Start of DOCUMENT EXTRACT

2001 saw Alan himself return to Broadway to direct his and Andrew Lloyd Webber’s musical By Jeeves at the Helen Hayes Theatre. The play opened in the aftermath of 9/11 and nearly did not go ahead when many of the investors pulled out as a result of the uncertainty surrounding the events of that tragic day. Alternative investment was found and the musical opened on 16 October with Martin Jarvis playing the role of Jeeves and John Scherer as Bertie Wooster. It ran until 30 December and despite not achieving the hoped-for success, it was well-received during a difficult period for the New York theatre-scene. This production was also adapted for television with Alan stepping behind the camera as director for the first time.

As By Jeeves came to a close on Broadway, so Alan hit his nadir in the West End. Despite all his success, he had never entirely been comfortable with how the West End treated his work and this came to a dramatic conclusion when the playwright – on holiday in France – discovered his Damsels in Distress trilogy has essentially been reduced to one play without his knowledge. In the aftermath, he severed his ties with the West End and wouldn’t allow his new work to be transfer to London.

But his new work unexpectedly found a home to transfer to and one where he became only too happy to direct and repeat the experience.

Private Fears In Public Places (© Scarborough Theatre Trust / 59E59 Theatres)

End of DOCUMENT EXTRACT
Start of DATASET SECTION

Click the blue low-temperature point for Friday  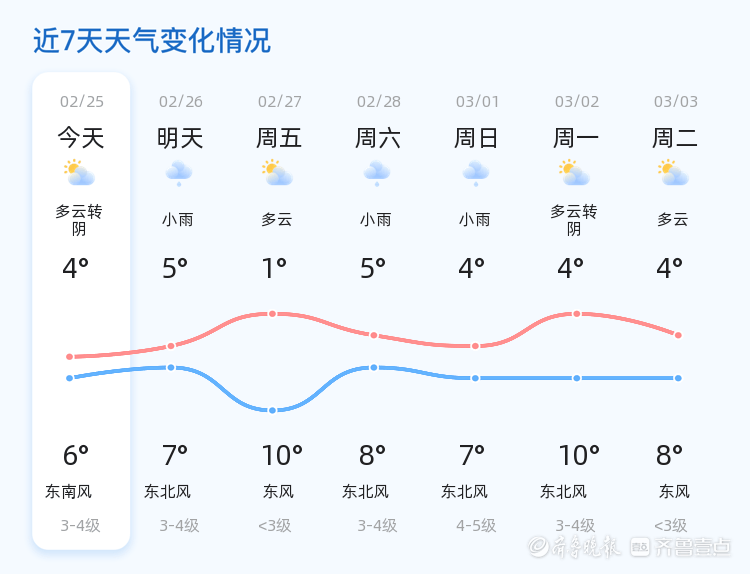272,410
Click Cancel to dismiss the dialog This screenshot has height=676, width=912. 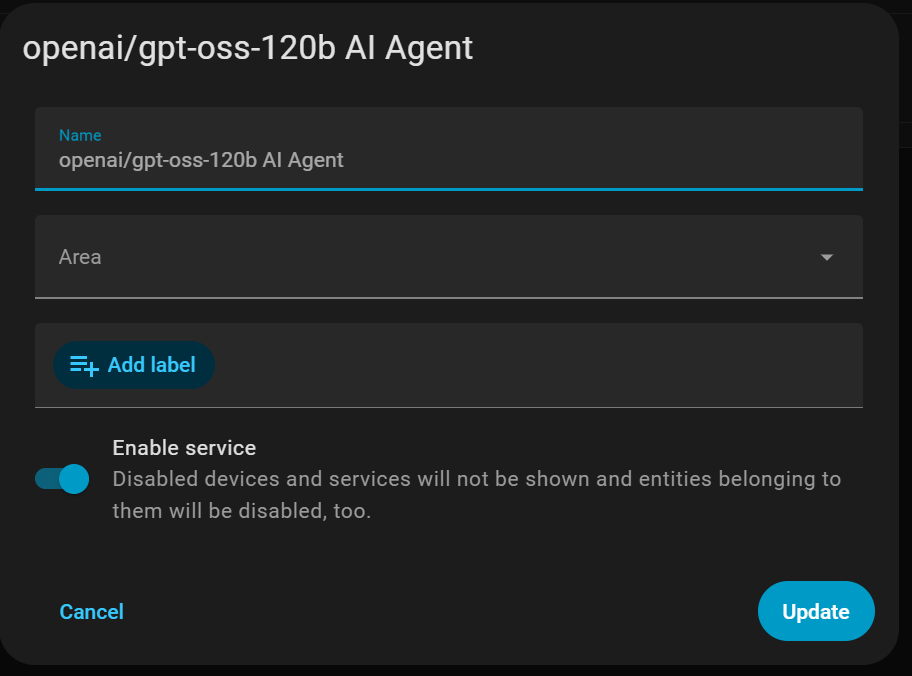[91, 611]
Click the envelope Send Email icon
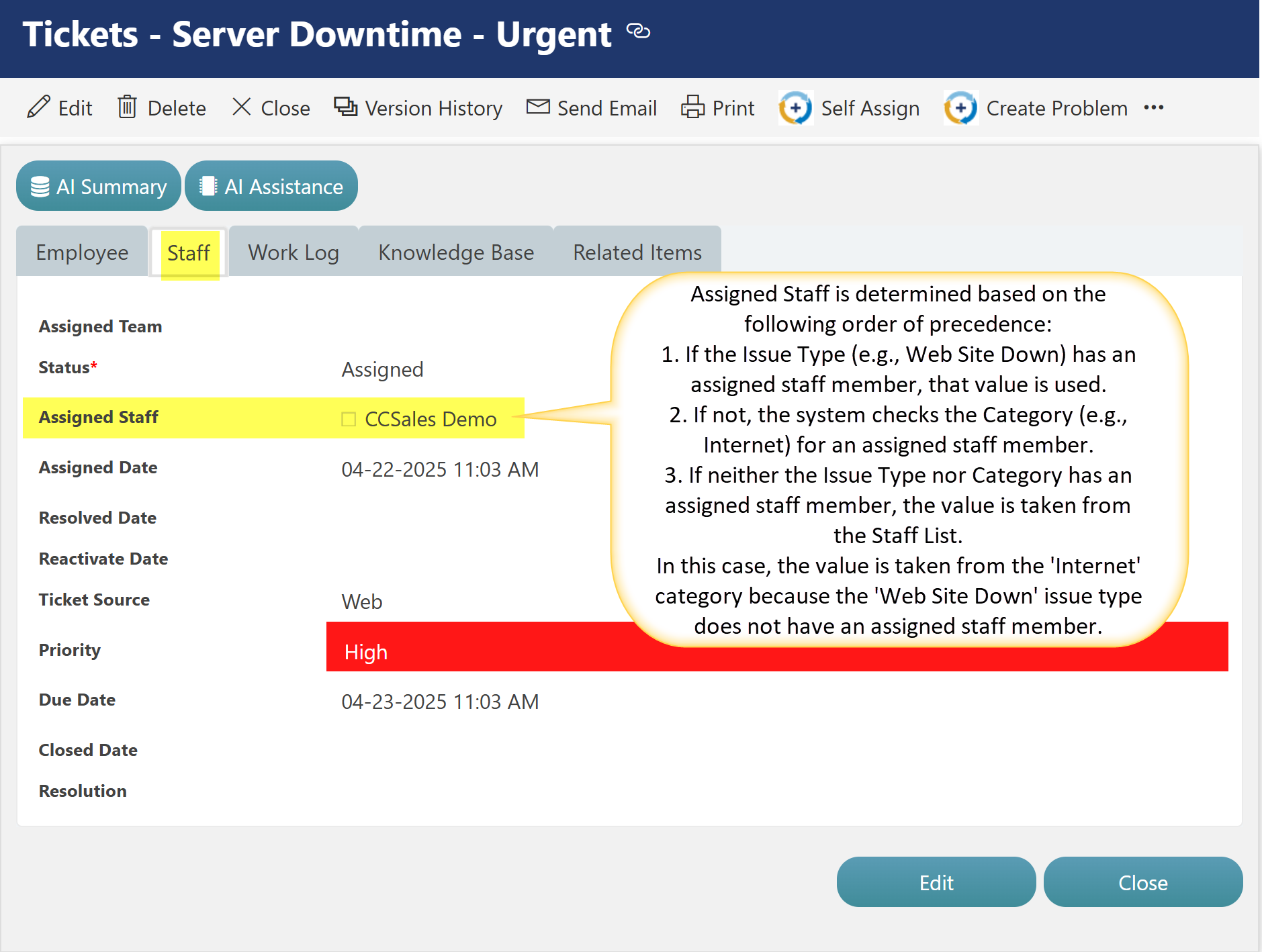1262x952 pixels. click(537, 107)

End of DATASET SECTION

REQUESTS:
1. In the text about Alan's Broadway and West End years, why did By Jeeves nearly fail to open on Broadway? Explain in one to three sentences.
2. According to the text about Alan's Broadway and West End years, who played Bertie Wooster in the 2001 Broadway production of By Jeeves?
3. From the text about Alan's Broadway and West End years, print the part that opens with the words containing "As By Jeeves" and closes with "repeat the experience.".
None of this material is needed here.

TASK RESULTS:
1. The musical opened in the aftermath of 9/11, and many of its investors pulled out because of the uncertainty surrounding the events of that day. It went ahead only after alternative investment was found.

2. John Scherer

3.
As By Jeeves came to a close on Broadway, so Alan hit his nadir in the West End. Despite all his success, he had never entirely been comfortable with how the West End treated his work and this came to a dramatic conclusion when the playwright – on holiday in France – discovered his Damsels in Distress trilogy has essentially been reduced to one play without his knowledge. In the aftermath, he severed his ties with the West End and wouldn’t allow his new work to be transfer to London.

But his new work unexpectedly found a home to transfer to and one where he became only too happy to direct and repeat the experience.